▶ **Task goal**:
Lines from the listing that hold the string "computer" are what you should return.
Working data: Begin
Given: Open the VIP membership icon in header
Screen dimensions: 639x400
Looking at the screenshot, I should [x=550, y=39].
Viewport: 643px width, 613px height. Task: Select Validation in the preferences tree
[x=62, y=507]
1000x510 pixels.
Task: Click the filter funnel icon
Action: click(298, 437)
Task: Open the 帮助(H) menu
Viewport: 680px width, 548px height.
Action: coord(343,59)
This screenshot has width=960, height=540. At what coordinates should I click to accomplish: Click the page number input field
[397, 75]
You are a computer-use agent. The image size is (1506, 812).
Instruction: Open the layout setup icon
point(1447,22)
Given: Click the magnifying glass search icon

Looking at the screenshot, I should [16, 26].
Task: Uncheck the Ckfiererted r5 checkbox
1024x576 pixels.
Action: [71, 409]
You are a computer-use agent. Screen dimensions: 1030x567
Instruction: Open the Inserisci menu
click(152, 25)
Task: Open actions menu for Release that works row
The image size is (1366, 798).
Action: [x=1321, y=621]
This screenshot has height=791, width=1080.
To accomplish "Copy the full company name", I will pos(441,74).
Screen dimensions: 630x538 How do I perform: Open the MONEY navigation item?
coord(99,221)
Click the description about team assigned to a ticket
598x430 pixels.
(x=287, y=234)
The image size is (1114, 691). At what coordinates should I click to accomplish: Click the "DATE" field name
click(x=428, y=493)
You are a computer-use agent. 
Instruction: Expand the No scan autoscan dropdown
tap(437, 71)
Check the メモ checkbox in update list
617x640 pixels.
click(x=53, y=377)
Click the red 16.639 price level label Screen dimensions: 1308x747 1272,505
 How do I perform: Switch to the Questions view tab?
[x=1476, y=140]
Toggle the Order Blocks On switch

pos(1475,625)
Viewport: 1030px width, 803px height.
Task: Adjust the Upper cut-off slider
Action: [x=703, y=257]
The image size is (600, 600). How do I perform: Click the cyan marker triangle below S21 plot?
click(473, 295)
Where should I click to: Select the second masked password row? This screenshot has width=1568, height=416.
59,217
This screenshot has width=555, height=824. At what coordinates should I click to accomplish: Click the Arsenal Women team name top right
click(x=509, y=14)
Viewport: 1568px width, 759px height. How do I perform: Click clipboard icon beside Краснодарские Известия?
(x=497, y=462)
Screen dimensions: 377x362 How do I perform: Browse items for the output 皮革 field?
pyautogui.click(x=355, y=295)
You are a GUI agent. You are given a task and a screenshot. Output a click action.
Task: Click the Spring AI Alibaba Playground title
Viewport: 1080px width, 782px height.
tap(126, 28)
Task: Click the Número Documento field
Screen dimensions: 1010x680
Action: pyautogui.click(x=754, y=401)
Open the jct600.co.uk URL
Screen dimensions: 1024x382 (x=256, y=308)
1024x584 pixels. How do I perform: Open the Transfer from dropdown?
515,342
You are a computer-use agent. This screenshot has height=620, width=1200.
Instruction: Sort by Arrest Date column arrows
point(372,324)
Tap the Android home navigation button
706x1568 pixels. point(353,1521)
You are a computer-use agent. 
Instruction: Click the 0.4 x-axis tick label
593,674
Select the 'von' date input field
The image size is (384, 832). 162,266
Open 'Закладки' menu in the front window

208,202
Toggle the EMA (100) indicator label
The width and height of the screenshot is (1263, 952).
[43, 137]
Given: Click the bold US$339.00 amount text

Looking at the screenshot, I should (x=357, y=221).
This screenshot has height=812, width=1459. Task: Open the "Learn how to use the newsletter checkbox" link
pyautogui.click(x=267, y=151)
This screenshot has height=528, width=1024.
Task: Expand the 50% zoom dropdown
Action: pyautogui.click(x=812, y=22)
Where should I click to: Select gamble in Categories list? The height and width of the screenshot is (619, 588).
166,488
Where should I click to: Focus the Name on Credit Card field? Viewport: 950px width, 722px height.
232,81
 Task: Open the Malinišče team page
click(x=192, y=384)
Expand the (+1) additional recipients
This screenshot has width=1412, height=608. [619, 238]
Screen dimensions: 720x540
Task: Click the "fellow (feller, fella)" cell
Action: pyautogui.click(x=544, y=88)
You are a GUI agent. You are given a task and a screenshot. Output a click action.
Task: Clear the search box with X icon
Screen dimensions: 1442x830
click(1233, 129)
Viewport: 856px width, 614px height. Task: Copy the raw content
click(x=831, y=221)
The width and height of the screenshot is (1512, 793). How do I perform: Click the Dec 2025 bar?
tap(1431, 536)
Working data: End
▶ **Answer section**:
You are a computer-use agent. The image size is (1506, 812).
You are a computer-use agent. Screen dimensions: 1030x567
You are a computer-use agent. 
You are a computer-use agent. This screenshot has height=620, width=1200.
You are a computer-use agent. 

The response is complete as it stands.